While these streaming web application servers are gestating a bunch of specialised but limited services have sprung up to attempt to fill the void.

And there are undoubtedly more similar services around and I’m always interested to hear about them if anyone knows of any.

All of the services listed are limited in the types of web streaming applications that can be developed due to the tight integration between the development environment, signalling platform and media gateway. In addition the business model employed in a number of cases is too restrictive, for example forcing applications to adopt a per minute charge for users severely restricts the appeal to developers and in turn the users they are developing for who are all used to the much more flexible web application models: freemium, content, subscription etc.

The experience from mysipswitch/sipsorcery which due to the flexibility of Ruby dialplans are a type of streaming media application server has demonstrated that the key to such applications is to separate the signalling from the media which surprisingly is something none of the above services do, well it’s not so suprising given the business models employed, if you’re charging applications by the minute it’s the media you’re billing for not intelligent signalling. There are two huge advantages to a streaming application platform that has separated the signalling and media.

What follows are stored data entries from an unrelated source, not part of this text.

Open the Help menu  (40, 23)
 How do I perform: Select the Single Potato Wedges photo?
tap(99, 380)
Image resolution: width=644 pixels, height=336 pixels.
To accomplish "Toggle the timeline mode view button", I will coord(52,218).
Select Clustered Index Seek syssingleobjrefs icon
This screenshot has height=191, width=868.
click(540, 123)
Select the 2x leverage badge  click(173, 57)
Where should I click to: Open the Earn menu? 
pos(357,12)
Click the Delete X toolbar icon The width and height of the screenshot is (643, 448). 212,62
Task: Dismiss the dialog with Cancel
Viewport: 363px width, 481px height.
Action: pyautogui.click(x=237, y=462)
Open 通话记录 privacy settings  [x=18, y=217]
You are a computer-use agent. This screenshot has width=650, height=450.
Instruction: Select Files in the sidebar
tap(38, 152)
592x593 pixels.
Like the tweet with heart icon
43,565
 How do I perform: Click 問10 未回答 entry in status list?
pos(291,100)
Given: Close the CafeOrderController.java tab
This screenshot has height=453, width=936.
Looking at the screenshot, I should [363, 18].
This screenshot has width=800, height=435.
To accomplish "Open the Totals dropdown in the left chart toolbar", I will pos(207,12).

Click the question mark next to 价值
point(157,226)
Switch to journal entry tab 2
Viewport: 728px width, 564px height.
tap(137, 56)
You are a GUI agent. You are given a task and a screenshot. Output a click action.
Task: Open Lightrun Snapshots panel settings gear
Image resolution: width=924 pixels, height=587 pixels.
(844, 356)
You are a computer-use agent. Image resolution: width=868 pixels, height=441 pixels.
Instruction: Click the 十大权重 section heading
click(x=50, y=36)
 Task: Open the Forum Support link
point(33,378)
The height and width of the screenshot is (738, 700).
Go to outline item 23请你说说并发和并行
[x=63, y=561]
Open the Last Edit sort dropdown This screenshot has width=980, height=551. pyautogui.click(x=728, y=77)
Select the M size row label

  • Media capabilities are limited by end-user devices rather than the application server. Softphones, IP Phones and smartphones such as the iPhone advance at a rapid rate and will invariably introduce media related features that are not supported by an application server. The signalling layer tends to be more stable, there are only so many ways to initiate, transfer and hangup a call.
  • Advanced media service providers can be cherry picked. Different service providers offer specialist services: text-to-speech, face recognition, speech transcription etc; and an application developer would benefit enormously from being able to use different services in their application rather than being constrained to the offerings or lack thereof from a single service provider.

All in all it’s an exciting time to watch the evolution of the streaming web.